Privates Vater-Tochter-Verhältnis löst Patenschaft ab

Obwohl Gäste aus Übersee seit 2015 ohne Visum nach Deutschland einreisen dürfen, gestaltete sich der jüngste Aufenthalt der drei kolumbianischen Gäste eher zähflüssig. „Ich musste eine Verpflichtungserklärung auf Kostenübernahme vorlegen und alle notwendigen Versicherungen für den Deutschlandaufenthalt abschließen. Erst danach gab es grünes Licht.“

Weil die 14-Jährige in ihrem Heimatland heute nicht mehr in einem Fördergebiet lebt, ist die anfänglich offizielle Patenschaft zwischenzeitlich kräftig ins Wanken geraten. „Heute basieren unsere guten Beziehungen auf einem rein freundschaftlich-privaten Vater-Tochter-Verhältnis“, erläutert Barwinsky, „mit der Verpflichtung, einen monatlichen Beitrag für Paula Andrea zu zahlen, zusätzlich Schulgeld nach Kolumbien zu überweisen, die Kosten für eine Krankenversicherung zu übernehmen und immer einen Arm voller Geschenke mitzunehmen, wenn ich meine Patentochter in ihrer Heimat besuche“.
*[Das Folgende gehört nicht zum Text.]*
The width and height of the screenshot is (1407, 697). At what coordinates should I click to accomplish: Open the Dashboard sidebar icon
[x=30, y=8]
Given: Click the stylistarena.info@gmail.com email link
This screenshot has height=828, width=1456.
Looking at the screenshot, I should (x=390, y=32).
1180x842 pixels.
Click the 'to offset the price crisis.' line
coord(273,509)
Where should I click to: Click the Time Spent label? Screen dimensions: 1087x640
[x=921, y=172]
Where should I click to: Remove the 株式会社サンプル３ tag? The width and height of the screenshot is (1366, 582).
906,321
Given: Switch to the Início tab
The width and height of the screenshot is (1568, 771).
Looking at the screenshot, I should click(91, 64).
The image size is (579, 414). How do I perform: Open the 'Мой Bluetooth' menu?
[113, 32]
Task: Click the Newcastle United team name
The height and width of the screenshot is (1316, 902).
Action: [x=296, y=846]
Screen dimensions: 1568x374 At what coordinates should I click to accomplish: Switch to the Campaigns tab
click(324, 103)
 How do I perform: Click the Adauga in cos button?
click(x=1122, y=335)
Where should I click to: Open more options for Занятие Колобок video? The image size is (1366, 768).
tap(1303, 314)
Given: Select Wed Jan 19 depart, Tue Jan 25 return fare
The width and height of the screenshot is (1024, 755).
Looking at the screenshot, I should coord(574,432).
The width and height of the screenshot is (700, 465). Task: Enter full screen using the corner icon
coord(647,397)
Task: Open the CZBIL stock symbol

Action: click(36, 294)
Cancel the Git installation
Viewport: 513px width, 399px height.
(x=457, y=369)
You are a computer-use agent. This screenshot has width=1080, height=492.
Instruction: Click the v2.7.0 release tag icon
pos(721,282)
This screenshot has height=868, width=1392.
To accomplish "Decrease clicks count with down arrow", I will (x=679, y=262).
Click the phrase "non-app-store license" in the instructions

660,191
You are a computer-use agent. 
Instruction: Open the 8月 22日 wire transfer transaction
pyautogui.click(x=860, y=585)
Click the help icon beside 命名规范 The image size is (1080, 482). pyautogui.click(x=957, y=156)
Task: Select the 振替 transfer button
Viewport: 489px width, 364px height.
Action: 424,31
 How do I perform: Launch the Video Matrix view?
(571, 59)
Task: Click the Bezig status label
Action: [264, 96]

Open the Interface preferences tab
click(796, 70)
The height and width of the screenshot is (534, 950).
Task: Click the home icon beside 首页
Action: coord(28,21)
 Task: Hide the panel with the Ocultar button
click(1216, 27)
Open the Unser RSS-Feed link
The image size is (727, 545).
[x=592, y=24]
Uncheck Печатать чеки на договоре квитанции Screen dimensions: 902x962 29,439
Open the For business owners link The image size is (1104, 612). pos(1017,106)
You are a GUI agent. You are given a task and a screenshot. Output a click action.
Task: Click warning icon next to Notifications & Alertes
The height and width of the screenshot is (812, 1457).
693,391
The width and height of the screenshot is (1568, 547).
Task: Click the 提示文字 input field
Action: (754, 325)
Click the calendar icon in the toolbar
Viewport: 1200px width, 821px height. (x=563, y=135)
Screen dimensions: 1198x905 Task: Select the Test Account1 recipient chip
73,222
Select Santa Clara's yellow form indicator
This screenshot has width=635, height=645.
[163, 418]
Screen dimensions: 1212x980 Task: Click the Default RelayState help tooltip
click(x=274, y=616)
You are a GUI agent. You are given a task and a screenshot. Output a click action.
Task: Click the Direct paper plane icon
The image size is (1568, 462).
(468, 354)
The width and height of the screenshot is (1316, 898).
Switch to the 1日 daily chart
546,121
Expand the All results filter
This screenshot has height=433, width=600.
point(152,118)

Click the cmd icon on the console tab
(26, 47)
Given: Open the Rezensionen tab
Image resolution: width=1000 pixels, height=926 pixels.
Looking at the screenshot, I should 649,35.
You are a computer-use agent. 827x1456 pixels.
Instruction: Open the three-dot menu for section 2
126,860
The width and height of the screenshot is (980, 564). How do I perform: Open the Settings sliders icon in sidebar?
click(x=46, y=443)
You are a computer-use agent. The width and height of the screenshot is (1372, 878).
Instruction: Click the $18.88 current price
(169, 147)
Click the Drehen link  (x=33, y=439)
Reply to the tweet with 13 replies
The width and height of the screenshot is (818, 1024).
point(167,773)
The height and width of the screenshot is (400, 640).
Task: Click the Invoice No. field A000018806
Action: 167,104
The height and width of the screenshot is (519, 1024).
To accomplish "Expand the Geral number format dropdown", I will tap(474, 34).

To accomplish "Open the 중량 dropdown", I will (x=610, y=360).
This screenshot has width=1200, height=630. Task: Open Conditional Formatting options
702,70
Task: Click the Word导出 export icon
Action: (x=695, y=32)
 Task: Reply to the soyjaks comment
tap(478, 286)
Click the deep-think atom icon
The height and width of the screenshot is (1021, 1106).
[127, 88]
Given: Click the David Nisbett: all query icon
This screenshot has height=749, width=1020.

Zum großen 15. Geburtstag reist Barwinsky wieder nach Kolumbien

Das wird schon Ende dieses Jahres sein. Dann vollendet Paula Andrea ihr 15. Lebensjahr. „Das ist ein ganz besonderes Alter, das in Kolumbien groß gefeiert wird“, weiß der Ströher. Danach müsse sie noch zwei Jahre die Schule besuchen, um das kolumbianische Abitur in der Tasche zu haben.

Damit stünden ihr die Türen offen für ein Studium. „Ich favorisiere Sprachen oder einen Studiengang auf dem Agrarsektor“, hat der Patenonkel seiner Patentochter mit auf den Weg gegeben, „mal schauen, was sie daraus macht“.